In discussions and articles on building data stacks, ELT usually gets the spotlight. Which extractor will you use? What data warehouse will you choose? How are you planning to build your data models?
But to successfully implement and run a stack, to centralize fresh data every day from the four pillars of commerce (eCommerce, digital marketplaces, retail, and wholesale), the processes of your data tools must be granularly and precisely coordinated.
In short, your data orchestration must be in order.
What Is Data Orchestration?
Data orchestration is the programmatic logic that automates, coordinates, and manages data flows and processes across various systems and applications. A data orchestration tool or system will trigger all elements of a data pipeline, from start to finish, in order to bring data from source systems (e.g., Shopify Plus, Amazon Seller Central, or Klaviyo) to end destinations (e.g., a data warehouse). Furthermore, it will extend to processing within the data warehouse (i.e., data transformation).
Much like a symphony orchestra playing Mozart, if everything isn’t under control and perfectly timed, the whole performance will be a mess.
Orchestrating smaller amounts of data from fewer sources tends to be fairly manageable. However, managing millions or billions of rows of data from potentially dozens of sources becomes incredibly complicated, to the point that it may impede or halt the build of a successful data stack.
Why Does Data Orchestration Matter?
Data orchestration ensures the refreshment of data at chosen intervals (e.g., hourly, daily, weekly) and the completeness of the data by ensuring that it is transformed, cleaned, standardized, and integrated before teams leverage it for analysis or reporting.

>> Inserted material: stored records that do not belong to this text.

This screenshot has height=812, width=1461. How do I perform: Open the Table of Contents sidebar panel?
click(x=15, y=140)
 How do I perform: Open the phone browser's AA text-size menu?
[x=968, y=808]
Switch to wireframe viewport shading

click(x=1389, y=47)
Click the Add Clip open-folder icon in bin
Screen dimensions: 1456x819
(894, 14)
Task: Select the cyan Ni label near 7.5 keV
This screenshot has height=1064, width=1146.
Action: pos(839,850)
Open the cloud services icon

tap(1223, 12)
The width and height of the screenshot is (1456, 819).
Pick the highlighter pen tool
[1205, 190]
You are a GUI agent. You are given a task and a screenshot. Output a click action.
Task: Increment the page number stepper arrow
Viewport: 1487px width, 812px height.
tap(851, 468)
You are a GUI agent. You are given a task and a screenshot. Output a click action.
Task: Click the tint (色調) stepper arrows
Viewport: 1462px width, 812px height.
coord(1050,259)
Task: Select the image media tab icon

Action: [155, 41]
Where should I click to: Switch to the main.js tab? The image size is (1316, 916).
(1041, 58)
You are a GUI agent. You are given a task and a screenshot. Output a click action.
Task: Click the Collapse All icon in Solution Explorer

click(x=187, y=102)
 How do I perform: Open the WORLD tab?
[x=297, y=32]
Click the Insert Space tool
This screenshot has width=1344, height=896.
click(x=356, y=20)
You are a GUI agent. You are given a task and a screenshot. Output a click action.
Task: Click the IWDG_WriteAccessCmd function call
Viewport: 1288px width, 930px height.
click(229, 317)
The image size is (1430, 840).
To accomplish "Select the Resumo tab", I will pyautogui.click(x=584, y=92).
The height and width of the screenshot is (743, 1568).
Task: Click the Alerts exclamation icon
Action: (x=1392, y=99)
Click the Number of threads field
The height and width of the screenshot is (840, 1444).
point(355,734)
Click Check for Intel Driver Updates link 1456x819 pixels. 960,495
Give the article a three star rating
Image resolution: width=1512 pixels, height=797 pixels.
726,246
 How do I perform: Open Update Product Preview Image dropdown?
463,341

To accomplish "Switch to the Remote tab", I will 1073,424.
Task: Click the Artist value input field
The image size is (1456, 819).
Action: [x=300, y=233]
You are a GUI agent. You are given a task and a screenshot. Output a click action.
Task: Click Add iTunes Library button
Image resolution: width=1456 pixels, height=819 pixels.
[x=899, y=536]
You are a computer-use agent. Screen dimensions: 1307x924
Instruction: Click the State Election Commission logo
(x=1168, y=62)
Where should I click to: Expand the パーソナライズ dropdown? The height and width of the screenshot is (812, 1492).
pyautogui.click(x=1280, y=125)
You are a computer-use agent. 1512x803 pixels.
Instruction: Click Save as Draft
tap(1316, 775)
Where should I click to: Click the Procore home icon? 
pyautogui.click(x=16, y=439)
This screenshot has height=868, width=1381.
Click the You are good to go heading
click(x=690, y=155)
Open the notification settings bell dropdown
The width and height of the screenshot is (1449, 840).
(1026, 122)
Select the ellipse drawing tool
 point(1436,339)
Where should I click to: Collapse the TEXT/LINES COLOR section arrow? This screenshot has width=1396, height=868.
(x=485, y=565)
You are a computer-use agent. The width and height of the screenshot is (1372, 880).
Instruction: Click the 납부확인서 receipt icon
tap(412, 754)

If you’re trying to centralize order data, fulfillment data, marketing data (and so on), your Extractions, Loads, and Transformations must sequentially trigger and complete.
If the replications or queries throw errors, what was supposed to be an automated process turns into a manual daily job wherein data engineers must locate the errors, troubleshoot, and retrigger the problem areas.
Orchestration errors delay reporting, which frustrates data teams and non-data teams alike.
As businesses rely on data to make decisions, data orchestration needs to have an all-star performance every day—but given the complexity of modern data stacks, that’s not always the case.
How Does Data Orchestration Work?
Data orchestration is generally built via a dedicated tool that integrates with the rest of a data stack.
Digging into the DAG
A data orchestration tool will enable teams to define dependencies within the data stack (i.e., the sequence of triggers needed to complete a data refresh), via a direct acyclic graph (DAG).
A DAG (simple example below) is a visual representation of a mapped out workflow. Nodes in the DAG represent individual tasks, and arrows represent dependencies between them.
DAGs are often written in Python, or they can be mapped out via the UI of a workflow dependency builder (or both). The UI version has become more common among newer tools.
- Newer tools distance themselves from the term DAG, which may be seen as an older label for a visual dependency (more on this later). However, what is ultimately created in any platform will be a DAG.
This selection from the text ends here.